Process flow of optical parts processing
The technological process of optical parts processing varies with the processing method. There are two main types of processing methods for optical parts: traditional (classical) processing technology and mechanized processing technology. Small and medium batches are mainly based on traditional processing technology. The main characteristics of traditional crafts are:
(1) Use loose grain abrasives and general-purpose machine tools to grind optical glass by contour forming method. In the operation, the rosin asphalt adhesive is mainly used for bonding the upper plate. Firstly, the parts are rough and finely ground with emery, and then the parts are polished with rosin tar polishing mold and polishing powder (mainly cerium oxide). The factors that affect the process are many and changeable, and the processing accuracy is also variable, usually on the order of several wavelengths. High precision can reach the order of several hundredths of a wavelength.
(2) The manual operation is large, the procedures are many, and the operators have high technical requirements. For machine tool accuracy, tool clamps and abrasive tools are not so demanding, and they are suitable for multi-variety, small-batch, and large-variable machining processes.
The traditional processing process, taking a lens as an example, goes through the following steps in sequence:
Material selection-cutting-leveling-rubber strips-spheronization-open spherical surface-rough grinding spherical surface-upper plate-fine grinding-polishing-bottom plate;
The second face plate-fine grinding-polishing-bottom plate-centering and edging-coating-lens bonding.

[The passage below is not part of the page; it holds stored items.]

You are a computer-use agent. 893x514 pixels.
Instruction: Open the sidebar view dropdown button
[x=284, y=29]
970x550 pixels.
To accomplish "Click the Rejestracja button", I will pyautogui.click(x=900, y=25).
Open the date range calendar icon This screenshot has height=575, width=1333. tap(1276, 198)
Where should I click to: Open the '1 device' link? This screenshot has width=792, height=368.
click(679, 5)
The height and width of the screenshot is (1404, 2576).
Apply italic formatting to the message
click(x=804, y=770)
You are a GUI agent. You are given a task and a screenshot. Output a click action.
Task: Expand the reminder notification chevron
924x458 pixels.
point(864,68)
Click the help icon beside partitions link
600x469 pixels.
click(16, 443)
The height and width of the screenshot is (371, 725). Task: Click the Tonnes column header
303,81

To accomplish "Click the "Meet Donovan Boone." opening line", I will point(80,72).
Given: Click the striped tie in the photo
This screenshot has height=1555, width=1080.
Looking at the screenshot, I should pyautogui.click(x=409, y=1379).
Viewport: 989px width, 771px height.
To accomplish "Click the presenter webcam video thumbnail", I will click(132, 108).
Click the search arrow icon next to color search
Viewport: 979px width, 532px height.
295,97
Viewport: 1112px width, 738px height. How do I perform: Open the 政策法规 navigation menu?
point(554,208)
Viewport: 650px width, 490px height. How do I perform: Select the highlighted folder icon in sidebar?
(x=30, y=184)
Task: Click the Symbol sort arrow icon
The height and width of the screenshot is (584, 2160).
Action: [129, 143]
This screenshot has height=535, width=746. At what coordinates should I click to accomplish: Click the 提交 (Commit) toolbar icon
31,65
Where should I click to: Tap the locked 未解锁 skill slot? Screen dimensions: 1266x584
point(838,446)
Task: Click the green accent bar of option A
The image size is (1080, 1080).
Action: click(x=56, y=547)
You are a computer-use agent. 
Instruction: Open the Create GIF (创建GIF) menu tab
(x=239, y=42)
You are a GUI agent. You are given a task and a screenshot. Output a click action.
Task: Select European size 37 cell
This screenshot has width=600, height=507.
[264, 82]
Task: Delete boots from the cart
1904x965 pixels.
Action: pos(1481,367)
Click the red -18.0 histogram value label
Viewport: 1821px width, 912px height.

(1) Blank processing. Including selecting the appropriate block material according to the optical parts drawing, cutting and leveling, dividing, rubber strips, spheronizing.
(2) Rough grinding. Make the surface roughness and spherical radius meet the fine grinding requirements. In the traditional process, rough grinding is performed in a single piece. Generally, in factories that use traditional processing techniques, the rough grinding workshop often includes blank processing.
(3) Upper plate: After rough grinding, after cleaning, the lens blanks are combined into a plate with the same radius. That is, the scattered lenses are fixed on the spherical adhesive film by bonding glue. It should be noted that the processed surface of each lens blank must be on the spherical surface of the same radius when forming the disc.
(4) Fine grinding and polishing process. When processing the first surface, there is generally no need to disassemble the disc during the fine grinding to polishing process, that is, one disc at a time. In operation, first use three to four layers of steel grit with successively finer grains to grind the processed surface to the required surface roughness for polishing, and then clean and polish. Polishing is performed with a polishing mold with a certain radius and polishing powder. After processing one side, apply a protective film, turn it over and put it on again. Fine grinding and polishing the second surface.
(5) Centering and edging process. The optical axis and positioning axis will deviate (called eccentricity) during lens processing. The task of centering and edging is to eliminate eccentricity and make the radial dimension of the side cylindrical surface meet the assembly requirements. Traditional edging is often performed on an optical centering edging machine.
(6) In the process of coating, the lens with light transmission requirements on the surface should be coated with antireflection coating. The spherical mirror should be coated with reflective film. Some have to be plated with films of other properties, which are determined by design according to the requirements of use.
(7) Gluing process. Lenses that require high image quality are often cemented by several lenses. Gluing should be done after coating.